Hanya ada dua jawaban yang akan kita dapat kalau kita bertanya kepada mereka yang menangisi kematian, yang berduka kalau ada seseorang anggauta keluarga meninggal dunia.
Jawaban itu tentu, pertama : Karena mencinta yang mati dan merasa kehilangan maka mereka berduka. Jawaban ke dua adalah : Karena merasa iba kepada yang mati maka mereka menangis. Akan tetapi, benarkah jawaban itu? Benarkah kita menangis karena kita mencinta si mati? Dan benarkah kita merasa iba kepada si mati maka kita menangis?

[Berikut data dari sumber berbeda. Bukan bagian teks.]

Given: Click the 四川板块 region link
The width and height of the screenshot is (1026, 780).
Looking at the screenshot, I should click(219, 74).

Jawaban ke dua itu jelas tidak masuk akal. Bagaimana mungkin kita dapat merasa kasihan, dapat merasa iba kepada si mati kalau kita tidak tahu apa dan bagaimana keadaan orang yang mati itu? Sakitkah? Jelas tidak merasa sakit lagi. Menderitakah dia yang mati? Jelas bahwa kita tidak tahu, akan tetapi mana bisa orang menderita kalau dia tidak merasakan apa apa lagi? Jadi, merasa iba kepada si mati adalah suatu alasan yang palsu. Yang jelas, bukan iba kepada dia yang mati, melainkan iba kepada diri sendiri karena ditinggalkan.

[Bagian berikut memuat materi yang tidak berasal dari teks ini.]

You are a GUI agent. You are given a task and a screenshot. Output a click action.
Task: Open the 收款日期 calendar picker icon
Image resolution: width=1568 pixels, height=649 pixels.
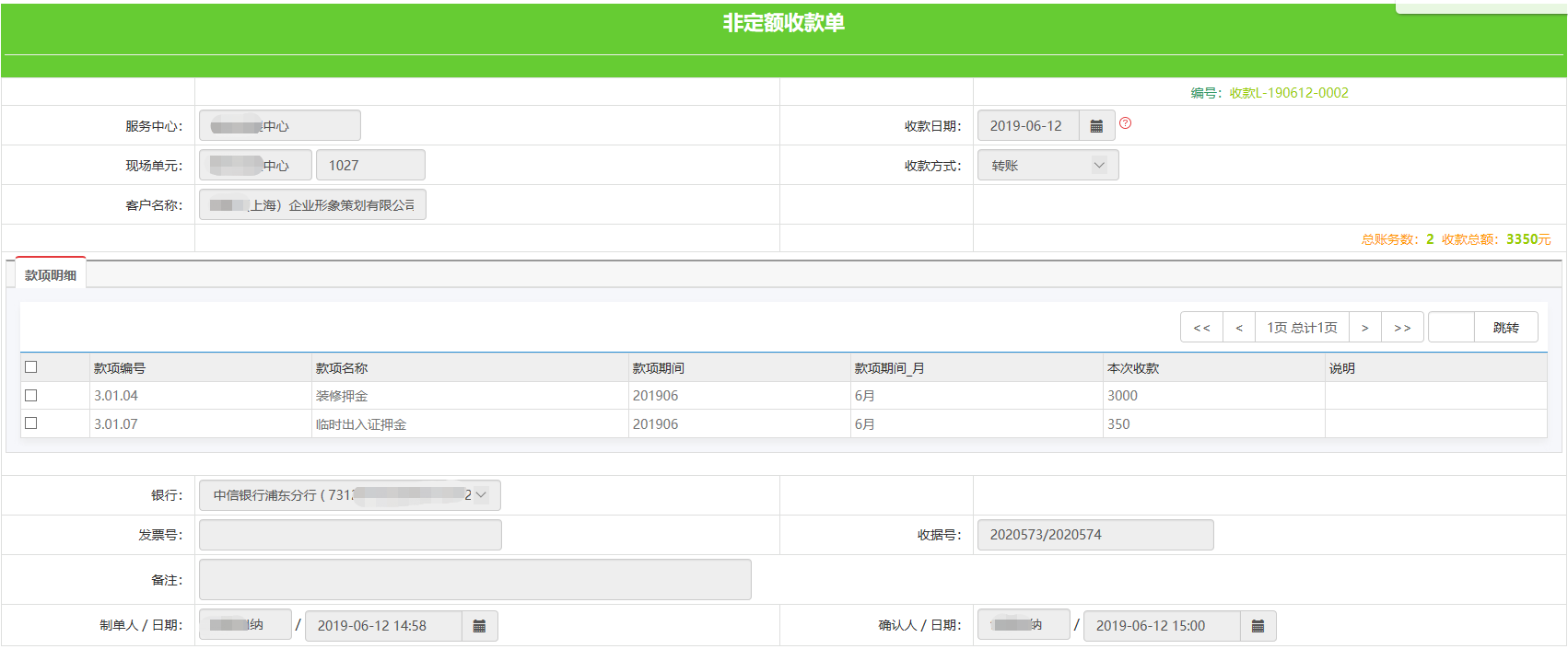point(1096,126)
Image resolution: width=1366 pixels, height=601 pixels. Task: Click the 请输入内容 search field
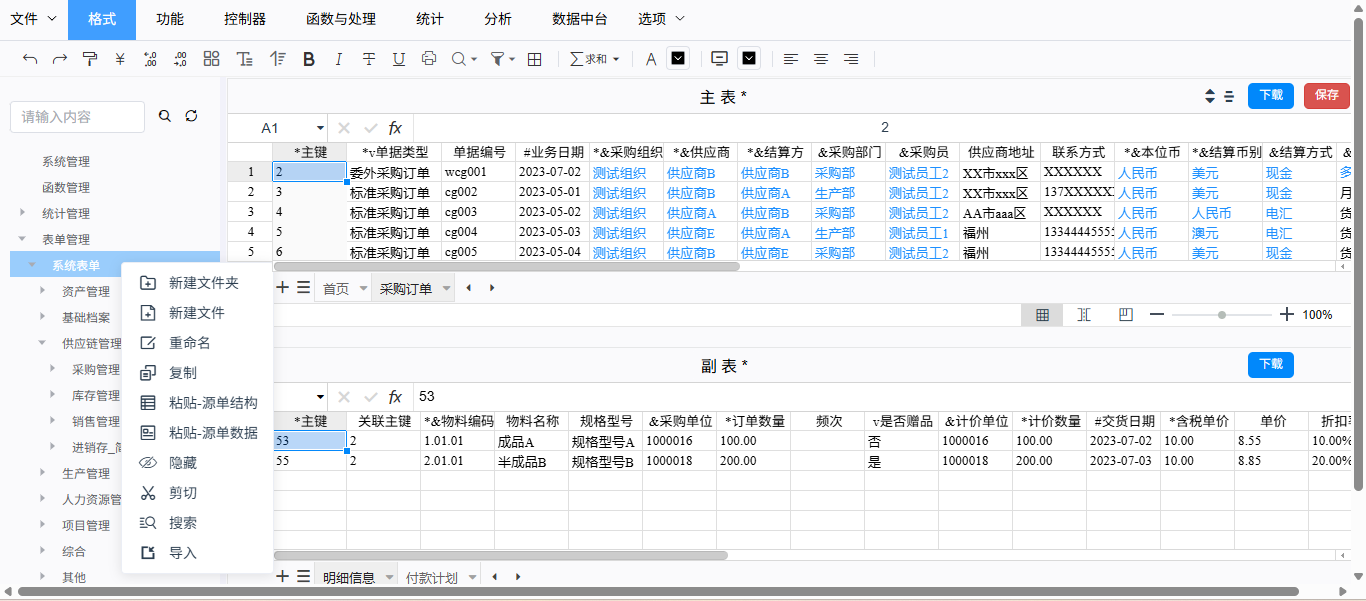pos(78,117)
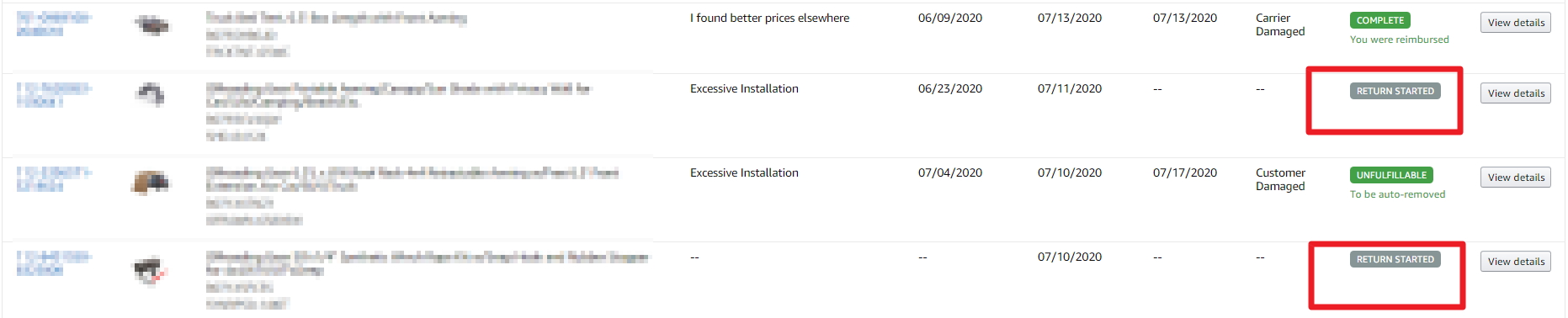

Coba dengarkan kalau kita menangisi orang yang mati. Bagaimana keluh kesah dan ratap tangisnya? Kita mengatakan betapa teganya si mati itu meninggalkan kita Kita mengatakan lalu bagaimana dengan kita ini setelah ditinggalkan untuk selamanya? Bukankah semua itu menunjukkan bahwa kita ini sebenarnya terlalu mementingkan diri sendiri, bukan iba kepada si mati melainkan iba kepada diri sendiri?
Kemudian jawaban pertama tadi. Kita mencinta si mati dan merasa kehilangan ditinggalkan, maka berduka. Benarkah kita mencinta si mati kalau kita menyedihi kematiannya? Bukankah kesedihan itu muncul karena adanya ikatan kita kepada si mati? Ikatan inilah yang menimbulkan duka. Ikatan batin. Bukan hanya kepada orang lain, melainkan juga ikatan kepada benda, kepada milik. Sekali yang mengikat batin itu hilang, kita akan berduka dan merasa kehilangan. Dan cinta bukan berarti belenggu ikatan batin.

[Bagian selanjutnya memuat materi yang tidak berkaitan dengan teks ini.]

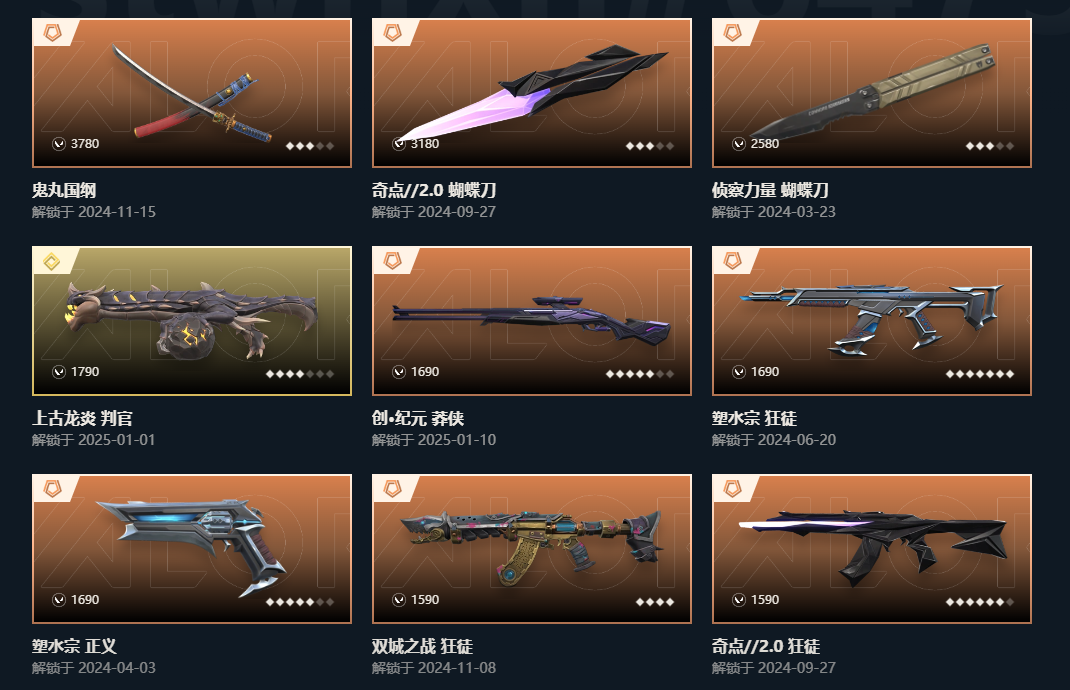Viewport: 1070px width, 690px height.
Task: Click the 上古龙炎 判官 title text
Action: pyautogui.click(x=83, y=418)
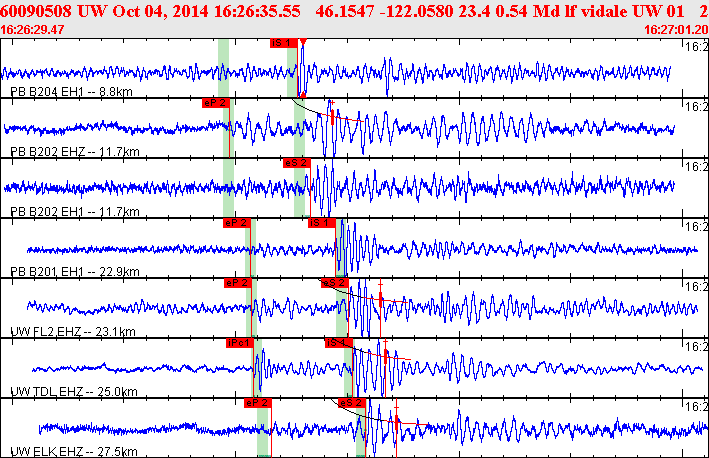Click the eP 2 pick flag on B202 EHZ
This screenshot has width=709, height=458.
coord(216,103)
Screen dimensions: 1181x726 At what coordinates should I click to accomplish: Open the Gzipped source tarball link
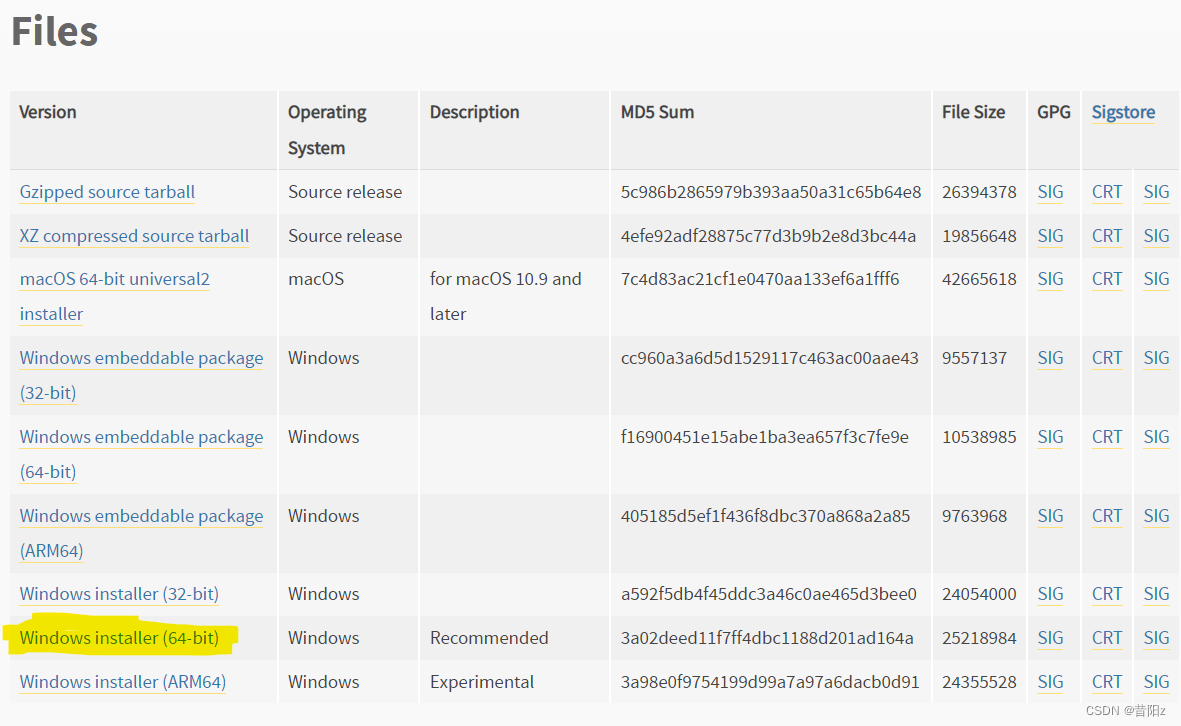pyautogui.click(x=107, y=192)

Cinta seperti itu hanya akan menimbulkan cemburu, iri hati, bahkan dapat mengubah cinta menjadi kebencian, karena cinta yang membelenggu batin hanyalah nafsu belaka. Nafsu yang mendatangkan kesenangan pada diri kita, pada perasaan kita, itulah yang membelenggu, yang membuat kita tidak mau kehilangan dan ingin selamanya merangkul yang menyenangkan itu. Inilah cinta kita yang sesungguhnya hanyalah nafsu belaka.
Cinta membuat kita INGIN MELIHAT YANG DICINTA ITU BERBAHAGIA Dan yakinkah kita bahwa dia akan lebih berbahagia kalau masih hidup? Ada yang ketika hidupnya sakit parah sampai bertahun tahun, setelah mati ditangisi, katanya karena sayang dan cinta Nah, banyak lika likunya tentang kata ?cinta? ini kalau kita mau menyelidiki dan membuka mata meneliti perasaan diri kita sendiri yang selalu ringan mulut mengaku ?cinta?.